BnF, Mss, NAF 16363, f. 79-80
Transcription de Marion Andrieux assistée de Florence Naugrette

a) « adoré ».
b) « entourée ».
c) « passé ».

Notes

[1Jour de la Sainte-Julie

[2Claire était suivie par le Dr. Triger, le médecin de Juliette. Cependant, son père lui avait également envoyé le Dr. Chomel, qui semblait en désaccord avec le Dr. Triger. Lorsqu’aucun des deux ne pouvait se déplacer c’était un médecin d’Auteuil qui venait l’ausculter. En proie au désespoir, Juliette avait demandé au Dr. Louis qui avait soigné François-Victor, le troisième enfant de Victor Hugo, lors de sa maladie pulmonaire en 1842, de venir pour sauver sa fille.

[3La veille au soir, Hugo lui écrit : « Je ne veux pas, ma Juliette, que cette journée finisse sans que je t’aie écrit ; je ne veux pas qu’elle finisse sans t’avoir envoyé mon âme. Je viens de relire ta douce et adorable lettre de ce matin. Que te dire ? J’en ai le cœur gonflé. Ma bien-aimée, mon ange, oh ! que je t’aime ! Tout ce que tu souffres, je le souffre ; tout ce qui t’attriste m’assombrit le cœur. J’ai besoin de toi ! Tu es comme l’air que je respire. Oh ! vois-tu, te sentir loin, c’est affreux ! Mon doux ange, j’espère que tu dors en ce moment, j’espère qu’il y a du calme, de l’espérance et de la joie enfin dans ta maison là-bas, j’espère qu’il y a un peu de repos dans ton cœur et de sommeil sur tes yeux, oh ! je remercie Dieu à genoux s’il en est ainsi ! Ma bien-aimée, tu mérites tous les bonheurs, car tu as toutes les perfections.

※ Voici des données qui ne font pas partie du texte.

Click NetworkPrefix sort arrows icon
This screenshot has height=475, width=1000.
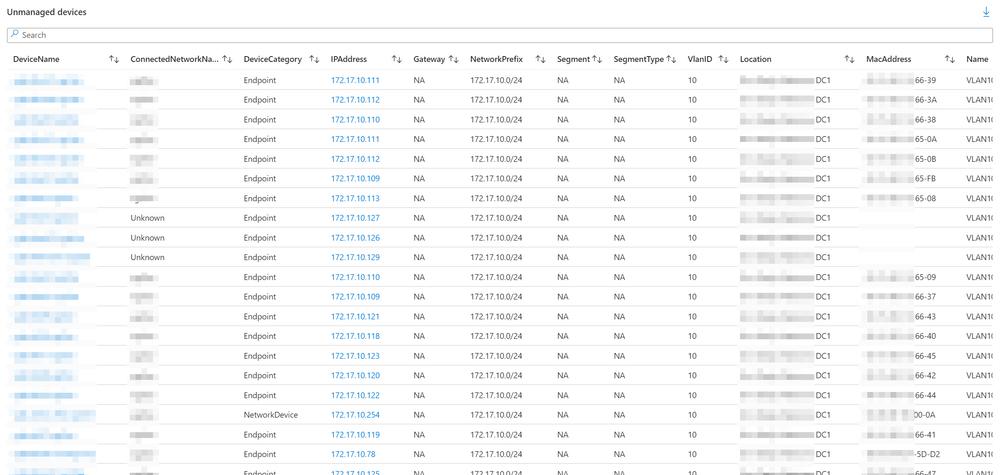[x=540, y=59]
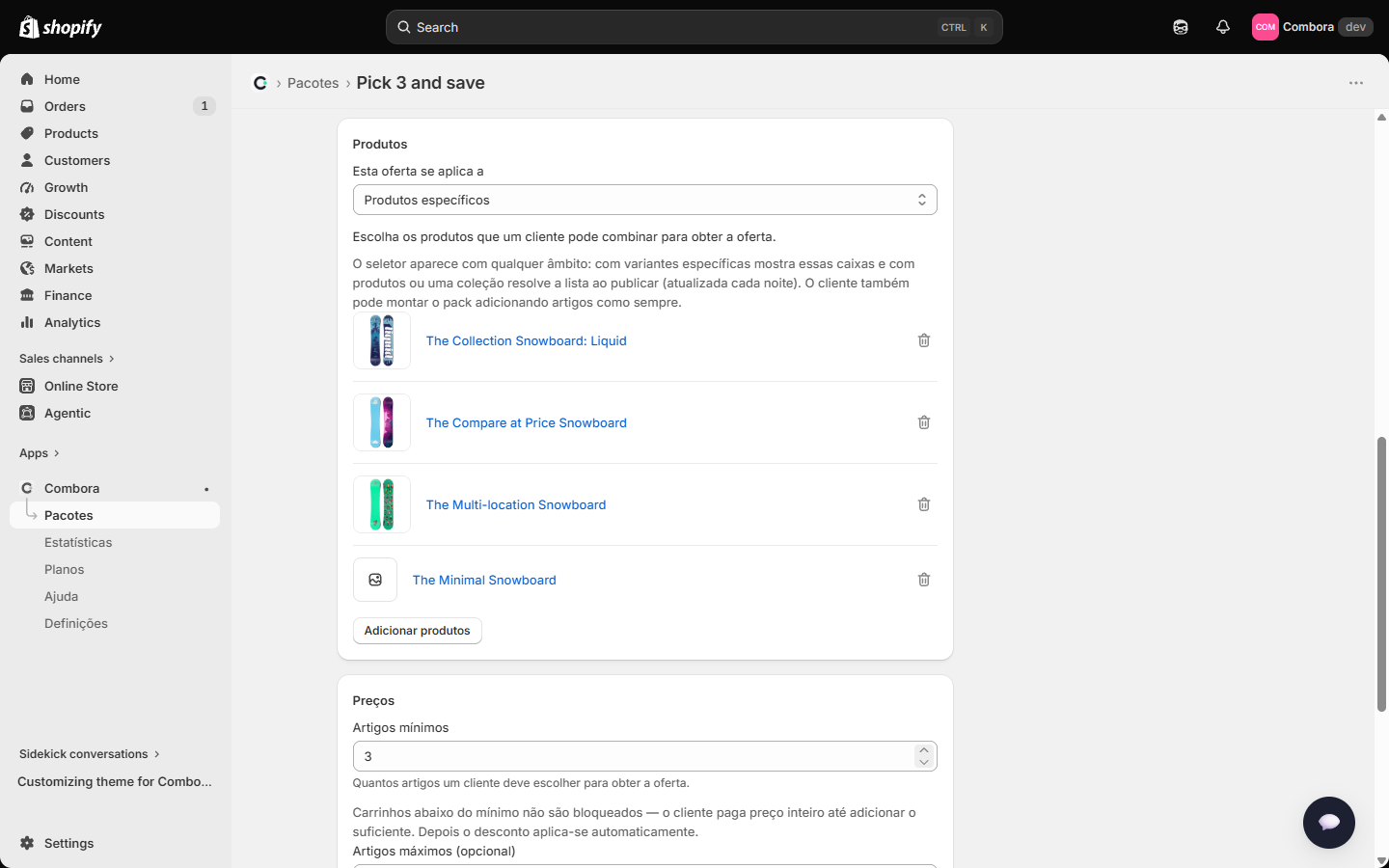
Task: Open the notifications bell icon
Action: pos(1223,27)
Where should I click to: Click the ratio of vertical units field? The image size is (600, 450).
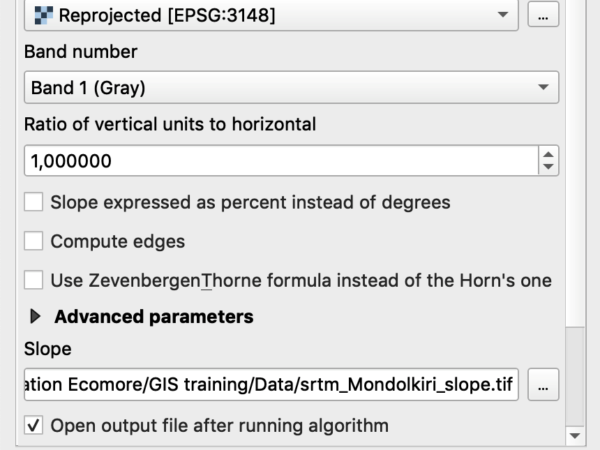click(x=281, y=161)
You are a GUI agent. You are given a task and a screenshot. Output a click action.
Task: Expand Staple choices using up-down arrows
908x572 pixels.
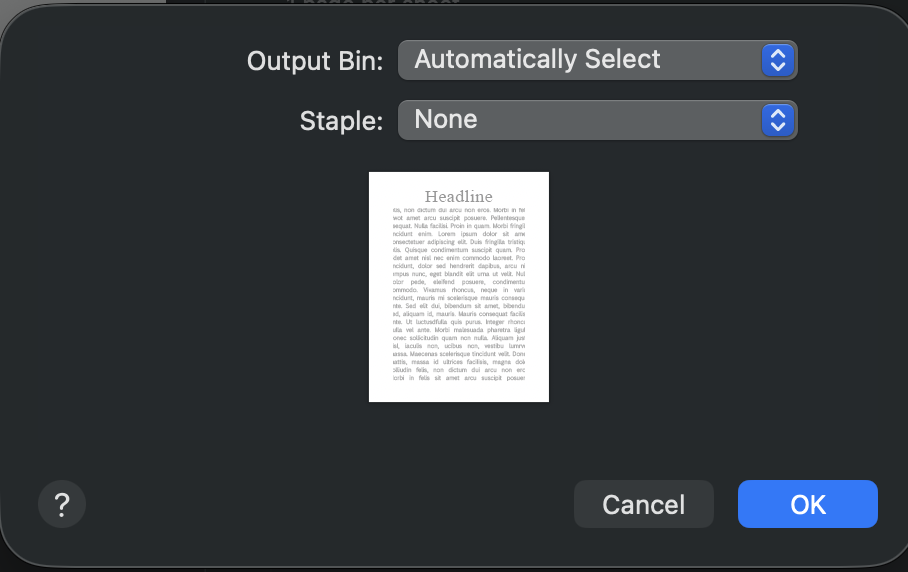[778, 120]
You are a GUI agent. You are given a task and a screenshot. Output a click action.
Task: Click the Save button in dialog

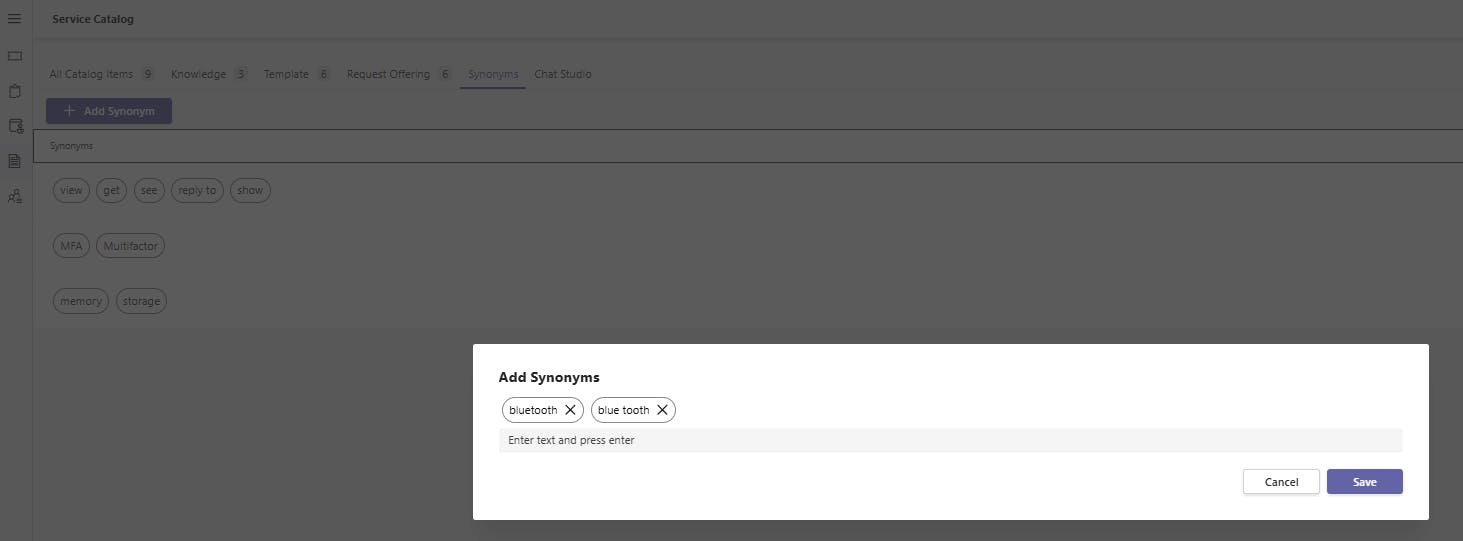click(x=1364, y=482)
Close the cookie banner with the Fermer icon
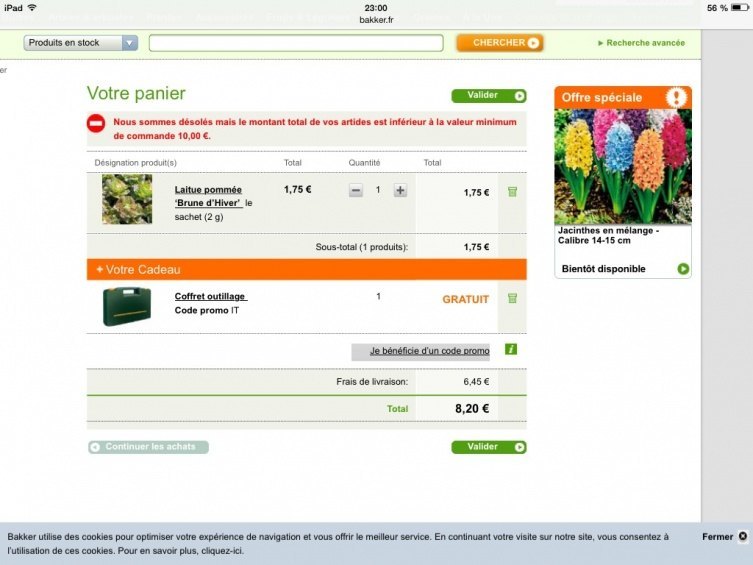 tap(742, 536)
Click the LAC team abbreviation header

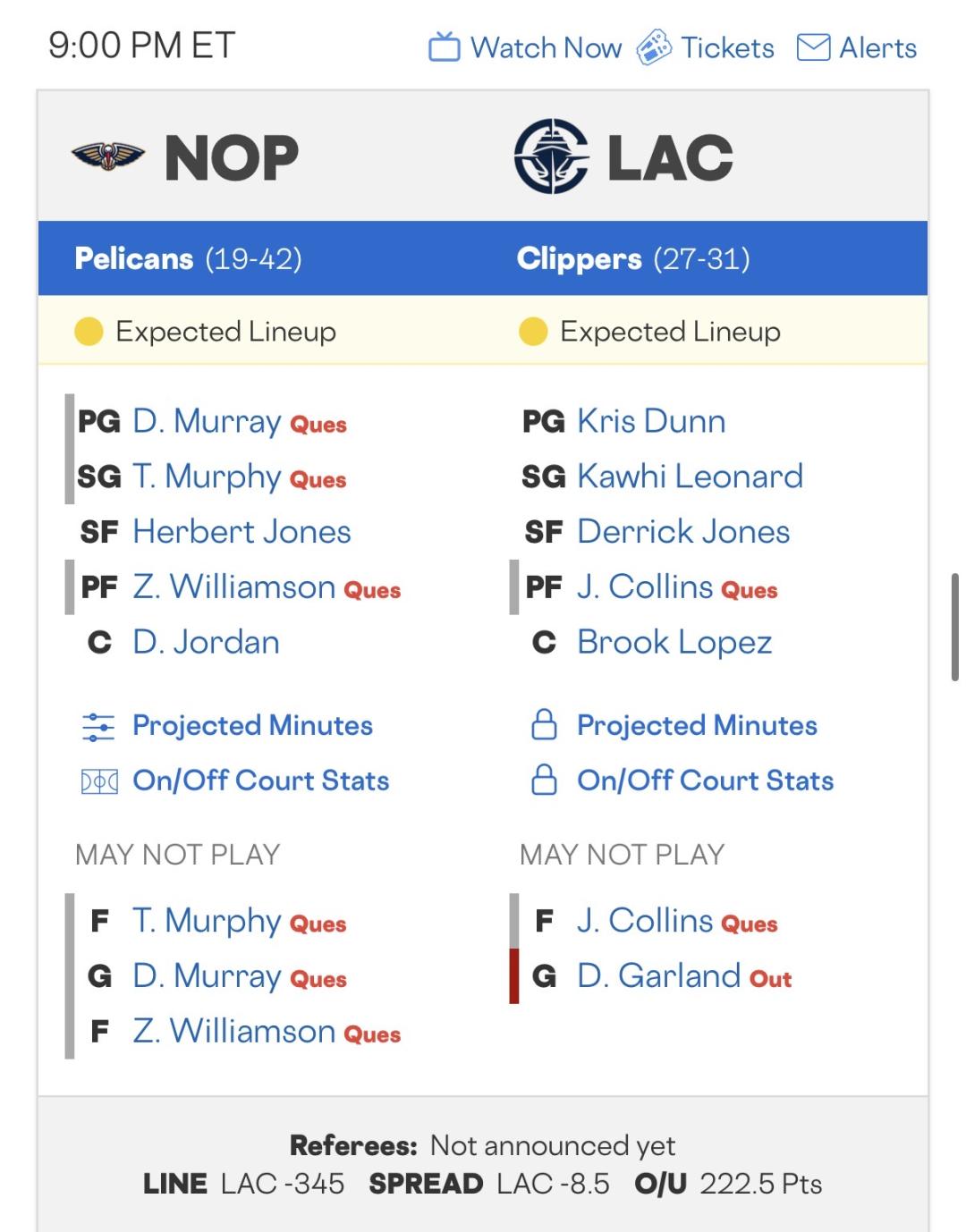tap(670, 158)
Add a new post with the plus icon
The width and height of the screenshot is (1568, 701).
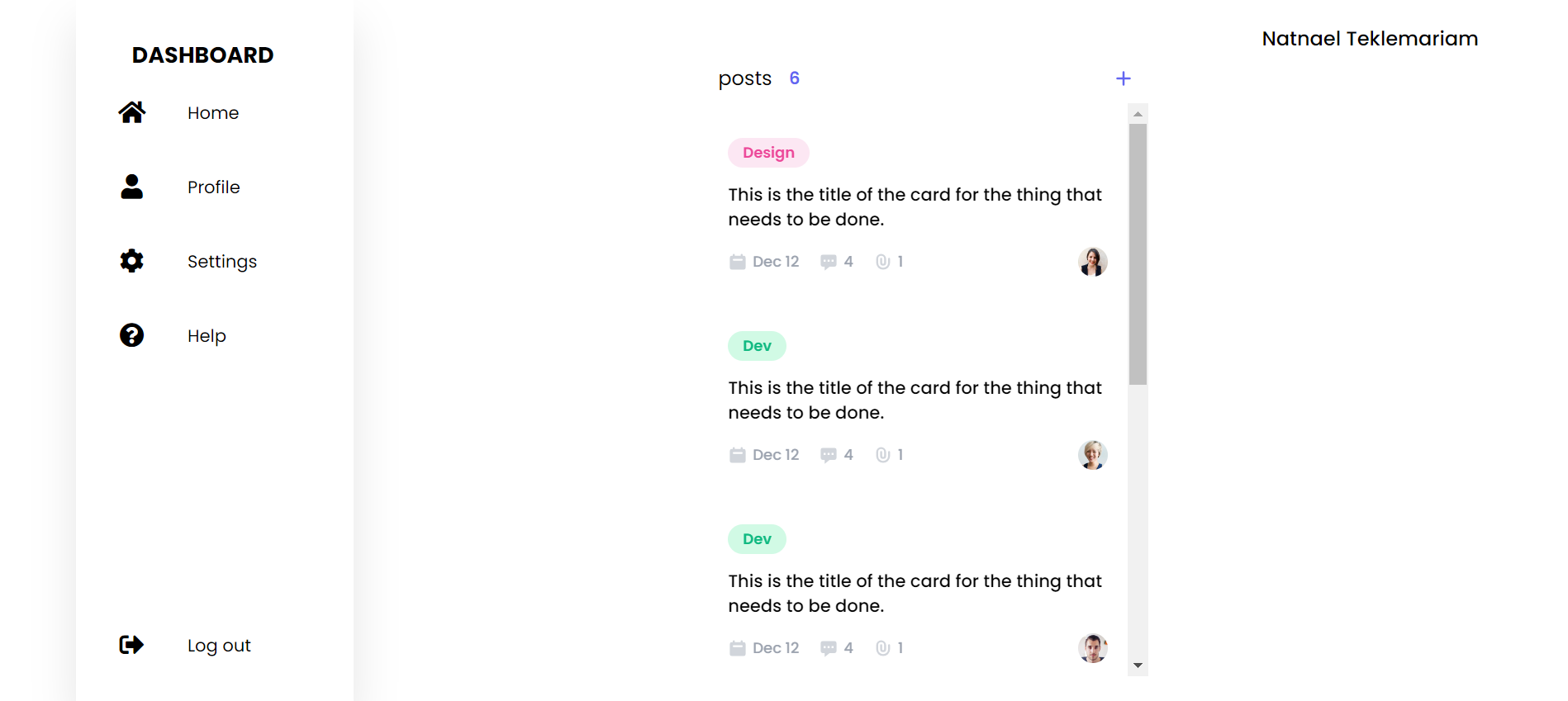(x=1123, y=78)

Tu es l’ange adoré de ma vie. Ô mon Dieu, écoutez-moi ! J’appelle sur la tête de cet ange, j’appelle sur l’autre tête qui lui est chère, toutes vos plus inépuisables bénédictions ! Bénissez-la, mon Dieu, comme je la bénis. » La lettre se poursuit le lendemain matin : « Je viens à toi après mon travail comme avant mon sommeil. Il fait beau ce matin. Il me semble que tout doit aller mieux autour de toi. Ô mon doux ange, ne te laisse pas aller au découragement. Espère, car même dans l’absence, Dieu et l’amour sont présents ! Espère, ma bien-aimée ! / J’aurai aujourd’hui des occupations par-dessus la tête, je compte bien pourtant faire en sorte de t’aller voir. Une journée sans toi me devient de plus en plus impossible. N’avoir pas eu de toute la journée le doux son de ta voix dans mon oreille, le doux rayon de tes yeux dans mon âme, c’est plus qu’une tristesse, c’est une douleur. Cette lettre me précédera, mais, je l’espère, de peu d’instants. À tantôt, donc, bien-aimée. Embrasse pour moi ta Claire. Dis-lui que je veux que tout aille bien. Je t’aime, et je baise tes beaux yeux avec religion. » (Lettre publiée par Jean Gaudon, ouvrage cité, p. 158).